Reproduce each of the following lines verbatim.

== EXCERPTED RECORDS ==

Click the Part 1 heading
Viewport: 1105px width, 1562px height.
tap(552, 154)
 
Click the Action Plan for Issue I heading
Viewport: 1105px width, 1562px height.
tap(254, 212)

===

> RIGHT ANSWER
Click the Part 1 heading
Viewport: 1105px width, 1562px height.
tap(552, 154)
 
Click the Action Plan for Issue I heading
Viewport: 1105px width, 1562px height.
tap(254, 212)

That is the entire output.